(Items listed in a dataset)
##########
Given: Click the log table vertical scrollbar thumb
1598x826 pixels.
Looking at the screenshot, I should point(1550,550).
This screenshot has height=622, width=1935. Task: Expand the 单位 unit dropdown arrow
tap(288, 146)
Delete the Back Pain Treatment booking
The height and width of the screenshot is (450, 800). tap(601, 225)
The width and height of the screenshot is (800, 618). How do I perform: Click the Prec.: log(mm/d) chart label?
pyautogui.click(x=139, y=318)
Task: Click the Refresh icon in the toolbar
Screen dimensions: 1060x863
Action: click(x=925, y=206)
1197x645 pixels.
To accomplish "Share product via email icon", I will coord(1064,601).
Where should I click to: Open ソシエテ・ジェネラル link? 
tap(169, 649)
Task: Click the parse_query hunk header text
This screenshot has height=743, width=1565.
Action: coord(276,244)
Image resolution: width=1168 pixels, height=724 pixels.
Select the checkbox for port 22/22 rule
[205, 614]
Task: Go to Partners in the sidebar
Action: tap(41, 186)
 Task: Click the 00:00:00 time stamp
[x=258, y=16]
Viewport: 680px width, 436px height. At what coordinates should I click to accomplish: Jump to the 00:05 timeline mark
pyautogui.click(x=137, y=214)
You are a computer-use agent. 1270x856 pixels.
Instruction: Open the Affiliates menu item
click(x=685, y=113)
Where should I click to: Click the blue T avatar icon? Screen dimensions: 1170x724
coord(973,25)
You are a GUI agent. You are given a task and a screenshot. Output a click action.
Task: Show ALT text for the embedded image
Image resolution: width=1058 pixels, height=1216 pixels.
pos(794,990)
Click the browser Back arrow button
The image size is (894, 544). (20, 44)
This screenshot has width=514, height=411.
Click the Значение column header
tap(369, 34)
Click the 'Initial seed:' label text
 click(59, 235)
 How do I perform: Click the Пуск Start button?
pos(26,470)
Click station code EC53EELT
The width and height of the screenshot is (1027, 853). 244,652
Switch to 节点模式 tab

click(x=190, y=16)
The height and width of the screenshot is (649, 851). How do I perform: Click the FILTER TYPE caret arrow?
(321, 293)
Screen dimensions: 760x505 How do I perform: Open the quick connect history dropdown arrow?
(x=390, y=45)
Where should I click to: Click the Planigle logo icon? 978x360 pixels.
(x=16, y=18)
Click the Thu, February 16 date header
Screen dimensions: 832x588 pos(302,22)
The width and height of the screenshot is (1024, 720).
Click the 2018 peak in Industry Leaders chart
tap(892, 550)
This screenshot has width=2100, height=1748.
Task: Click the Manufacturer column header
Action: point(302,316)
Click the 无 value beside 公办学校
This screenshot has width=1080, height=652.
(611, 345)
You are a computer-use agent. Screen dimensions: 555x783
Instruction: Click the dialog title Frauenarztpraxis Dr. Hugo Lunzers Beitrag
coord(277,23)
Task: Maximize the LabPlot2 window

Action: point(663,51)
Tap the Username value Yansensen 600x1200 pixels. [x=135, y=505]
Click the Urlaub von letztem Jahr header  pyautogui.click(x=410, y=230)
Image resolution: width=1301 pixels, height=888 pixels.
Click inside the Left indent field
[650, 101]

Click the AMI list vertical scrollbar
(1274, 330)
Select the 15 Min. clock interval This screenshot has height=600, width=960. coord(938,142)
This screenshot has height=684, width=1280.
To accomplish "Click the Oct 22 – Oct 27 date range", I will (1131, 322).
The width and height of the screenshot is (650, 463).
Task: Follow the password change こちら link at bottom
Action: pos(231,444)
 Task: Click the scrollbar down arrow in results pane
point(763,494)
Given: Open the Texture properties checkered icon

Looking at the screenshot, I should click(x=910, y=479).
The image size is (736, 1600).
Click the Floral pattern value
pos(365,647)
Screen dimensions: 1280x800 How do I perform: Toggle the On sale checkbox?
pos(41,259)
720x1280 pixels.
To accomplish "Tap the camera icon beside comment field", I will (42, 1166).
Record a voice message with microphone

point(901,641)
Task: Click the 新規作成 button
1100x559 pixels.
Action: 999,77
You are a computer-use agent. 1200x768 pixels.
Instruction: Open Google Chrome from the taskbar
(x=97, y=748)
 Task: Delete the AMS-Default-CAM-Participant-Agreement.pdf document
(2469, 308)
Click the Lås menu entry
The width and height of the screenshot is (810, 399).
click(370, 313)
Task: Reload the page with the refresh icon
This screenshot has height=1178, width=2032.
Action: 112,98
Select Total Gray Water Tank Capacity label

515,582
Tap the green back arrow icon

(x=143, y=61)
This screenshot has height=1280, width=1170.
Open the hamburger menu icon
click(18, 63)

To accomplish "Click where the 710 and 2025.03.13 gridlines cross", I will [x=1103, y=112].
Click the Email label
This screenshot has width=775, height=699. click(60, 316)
##########
> [DIRECTIONS FOR THIS TASK]: Lines that include the word "agent" are to be extracted from the data above.

> [WORKED SOLUTION]:
You are a computer-use agent. 1270x856 pixels.
You are a GUI agent. You are given a task and a screenshot. Output a click action.
You are a computer-use agent. Screen dimensions: 555x783
You are a computer-use agent. 1200x768 pixels.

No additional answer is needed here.